Le juge ne dispose d'aucune marge de manœuvre. C'est une obligation. Il doit confisquer par équivalent.
Or, comme le rappelle le Conseil d'État par la voix de l'avocat général Spreutels, dans son avis précédant l'arrêt de la Cour de cassation du 22 octobre 2003, une confiscation a un caractère facultatif précisément « pour éviter les effets potentiellement néfastes d'une application automatique de la confiscation dans certains cas particuliers ».
Dès lors, les auteurs de l'amendement proposent de conserver l'article 505, alinéa 3 tel qu'il existe aujourd'hui — obligation de confisquer les choses visées à l'article 505, alinéa 1er, 1º à 4º lorsqu'elles se trouvent en possession du condamné — et de prévoir une possibilité pour le juge de prononcer une confiscation par équivalent pour les choses visées aux 3º et 4º.

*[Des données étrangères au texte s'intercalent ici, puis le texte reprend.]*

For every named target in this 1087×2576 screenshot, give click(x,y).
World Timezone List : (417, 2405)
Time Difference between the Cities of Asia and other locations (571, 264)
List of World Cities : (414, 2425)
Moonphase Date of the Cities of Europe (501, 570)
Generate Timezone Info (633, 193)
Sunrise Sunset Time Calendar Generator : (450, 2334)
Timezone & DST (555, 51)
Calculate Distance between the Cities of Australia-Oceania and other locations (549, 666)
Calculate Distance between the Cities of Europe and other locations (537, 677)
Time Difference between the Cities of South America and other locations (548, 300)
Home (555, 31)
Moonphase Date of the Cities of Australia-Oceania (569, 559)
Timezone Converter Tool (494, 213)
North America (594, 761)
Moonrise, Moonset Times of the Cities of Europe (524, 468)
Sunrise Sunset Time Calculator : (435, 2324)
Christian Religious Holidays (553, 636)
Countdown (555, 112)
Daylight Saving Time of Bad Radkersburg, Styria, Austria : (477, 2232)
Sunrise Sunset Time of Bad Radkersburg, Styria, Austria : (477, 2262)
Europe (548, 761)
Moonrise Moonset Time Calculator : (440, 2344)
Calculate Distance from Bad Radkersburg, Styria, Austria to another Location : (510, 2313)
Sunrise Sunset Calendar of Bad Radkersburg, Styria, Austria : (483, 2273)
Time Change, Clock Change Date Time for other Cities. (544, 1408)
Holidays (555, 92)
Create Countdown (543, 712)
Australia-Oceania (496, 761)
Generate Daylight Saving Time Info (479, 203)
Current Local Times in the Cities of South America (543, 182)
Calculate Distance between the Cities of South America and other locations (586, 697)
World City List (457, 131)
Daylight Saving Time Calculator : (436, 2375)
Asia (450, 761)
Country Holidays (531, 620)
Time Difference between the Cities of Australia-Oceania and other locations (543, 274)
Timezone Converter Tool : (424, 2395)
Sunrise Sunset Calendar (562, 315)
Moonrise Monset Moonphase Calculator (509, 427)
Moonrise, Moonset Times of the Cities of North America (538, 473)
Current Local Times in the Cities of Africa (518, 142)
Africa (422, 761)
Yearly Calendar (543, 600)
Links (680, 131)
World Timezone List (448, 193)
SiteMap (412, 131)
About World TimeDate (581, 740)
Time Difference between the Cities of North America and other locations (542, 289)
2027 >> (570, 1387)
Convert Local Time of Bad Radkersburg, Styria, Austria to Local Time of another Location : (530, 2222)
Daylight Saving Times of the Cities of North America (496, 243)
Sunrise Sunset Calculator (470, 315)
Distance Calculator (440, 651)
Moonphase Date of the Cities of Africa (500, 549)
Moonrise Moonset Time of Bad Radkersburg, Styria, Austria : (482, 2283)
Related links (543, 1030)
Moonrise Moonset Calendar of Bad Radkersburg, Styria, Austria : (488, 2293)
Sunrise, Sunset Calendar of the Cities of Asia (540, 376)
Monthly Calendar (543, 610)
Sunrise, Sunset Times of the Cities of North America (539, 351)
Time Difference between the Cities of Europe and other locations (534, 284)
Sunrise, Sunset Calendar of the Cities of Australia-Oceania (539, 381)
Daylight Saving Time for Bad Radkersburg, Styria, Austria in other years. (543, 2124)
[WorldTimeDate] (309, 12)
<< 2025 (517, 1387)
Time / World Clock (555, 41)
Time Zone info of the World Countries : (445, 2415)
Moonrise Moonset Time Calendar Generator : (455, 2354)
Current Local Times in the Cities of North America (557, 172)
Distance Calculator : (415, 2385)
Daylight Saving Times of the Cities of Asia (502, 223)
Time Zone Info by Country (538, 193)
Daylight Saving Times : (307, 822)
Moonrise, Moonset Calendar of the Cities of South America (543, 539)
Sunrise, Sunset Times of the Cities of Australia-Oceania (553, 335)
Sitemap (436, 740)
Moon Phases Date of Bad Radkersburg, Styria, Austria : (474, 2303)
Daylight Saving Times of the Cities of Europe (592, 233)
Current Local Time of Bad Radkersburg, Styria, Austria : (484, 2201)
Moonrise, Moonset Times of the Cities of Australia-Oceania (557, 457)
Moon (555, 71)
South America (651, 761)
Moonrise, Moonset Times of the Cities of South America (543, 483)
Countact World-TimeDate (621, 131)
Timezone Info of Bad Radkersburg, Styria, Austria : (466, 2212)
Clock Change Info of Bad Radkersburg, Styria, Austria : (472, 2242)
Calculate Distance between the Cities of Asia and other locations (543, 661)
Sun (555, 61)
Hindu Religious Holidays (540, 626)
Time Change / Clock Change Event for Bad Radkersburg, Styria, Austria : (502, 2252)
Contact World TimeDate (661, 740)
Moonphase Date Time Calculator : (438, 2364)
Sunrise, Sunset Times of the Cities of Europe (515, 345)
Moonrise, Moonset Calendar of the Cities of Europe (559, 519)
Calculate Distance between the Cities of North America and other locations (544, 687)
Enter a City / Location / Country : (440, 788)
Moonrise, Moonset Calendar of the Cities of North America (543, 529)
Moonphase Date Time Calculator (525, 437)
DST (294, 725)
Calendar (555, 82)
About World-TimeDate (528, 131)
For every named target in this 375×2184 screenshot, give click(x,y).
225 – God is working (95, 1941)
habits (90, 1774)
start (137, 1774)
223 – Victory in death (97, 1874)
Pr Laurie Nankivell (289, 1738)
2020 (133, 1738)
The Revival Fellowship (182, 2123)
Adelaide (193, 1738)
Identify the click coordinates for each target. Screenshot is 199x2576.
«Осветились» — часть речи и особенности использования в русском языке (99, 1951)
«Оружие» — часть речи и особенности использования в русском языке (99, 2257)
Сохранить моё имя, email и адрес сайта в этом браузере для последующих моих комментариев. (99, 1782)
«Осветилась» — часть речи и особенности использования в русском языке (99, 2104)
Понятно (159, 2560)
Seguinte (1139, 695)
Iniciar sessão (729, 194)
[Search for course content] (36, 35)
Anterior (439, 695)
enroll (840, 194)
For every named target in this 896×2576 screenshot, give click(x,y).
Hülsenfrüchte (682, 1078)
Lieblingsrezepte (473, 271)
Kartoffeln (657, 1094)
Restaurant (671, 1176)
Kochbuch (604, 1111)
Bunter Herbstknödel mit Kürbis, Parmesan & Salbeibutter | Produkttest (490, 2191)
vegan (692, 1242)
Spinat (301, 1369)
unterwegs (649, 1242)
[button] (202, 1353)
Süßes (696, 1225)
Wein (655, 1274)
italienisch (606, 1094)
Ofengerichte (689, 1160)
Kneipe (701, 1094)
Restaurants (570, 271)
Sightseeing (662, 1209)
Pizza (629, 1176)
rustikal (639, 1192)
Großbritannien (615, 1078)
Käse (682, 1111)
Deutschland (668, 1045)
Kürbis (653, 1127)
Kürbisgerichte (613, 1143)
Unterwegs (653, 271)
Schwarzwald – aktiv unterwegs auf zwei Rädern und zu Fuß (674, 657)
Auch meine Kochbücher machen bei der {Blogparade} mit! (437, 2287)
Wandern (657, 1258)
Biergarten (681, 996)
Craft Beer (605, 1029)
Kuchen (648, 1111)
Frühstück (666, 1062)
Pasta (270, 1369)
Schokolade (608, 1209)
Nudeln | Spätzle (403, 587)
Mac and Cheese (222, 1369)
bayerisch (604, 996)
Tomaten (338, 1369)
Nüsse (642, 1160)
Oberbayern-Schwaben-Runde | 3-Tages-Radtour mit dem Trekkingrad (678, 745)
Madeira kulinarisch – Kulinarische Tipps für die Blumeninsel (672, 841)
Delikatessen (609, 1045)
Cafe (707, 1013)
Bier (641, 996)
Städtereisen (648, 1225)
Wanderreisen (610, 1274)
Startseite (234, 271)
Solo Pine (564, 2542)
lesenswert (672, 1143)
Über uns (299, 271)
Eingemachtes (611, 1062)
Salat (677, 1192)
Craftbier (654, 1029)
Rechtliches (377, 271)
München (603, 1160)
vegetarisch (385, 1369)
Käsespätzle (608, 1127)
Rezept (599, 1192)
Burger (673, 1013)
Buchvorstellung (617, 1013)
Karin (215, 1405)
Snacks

Pourquoi se limiter aux choses visées à l'article 505, alinéa 1er, 3º et 4º ? Parce que les types de blanchiment visés par le 3º (« dans le but de dissimuler ou de déguiser » « échapper aux conséquences juridiques ») et le 4º (« dissimuler ou déguiser ») témoignent d'une réelle volonté de blanchir alors que ceux visés par le 2º pourraient s'appliquer à toute personne (avocat, notaire, et.) ou organismes financiers qui reçoivent de l'argent ou des titres de clients qui ont un jour, peut être, fraudé.
Si la peine de confiscation par équivalent n'est plus automatique, le juge décide de son opportunité et, s'il décide de la prononcer, peut la moduler en fonction des circonstances de la cause. Il n'est, dès lors, plus besoin de prévoir que le juge pourra réduire le montant de la confiscation par équivalent en vue de ne pas soumettre le condamné à une peine déraisonnablement lourde.
Enfin, contrairement au projet de loi, l'amendement ne prévoit pas de confiscation « dans le chef de chacun des auteurs, coauteurs ou complices des infractions ». En effet, cette disposition semble vouloir dire que la totalité du montant de la confiscation par équivalent peut être demandée à tous les condamnés. Ceci serait contraire au principe général de droit de l'individualité des peines.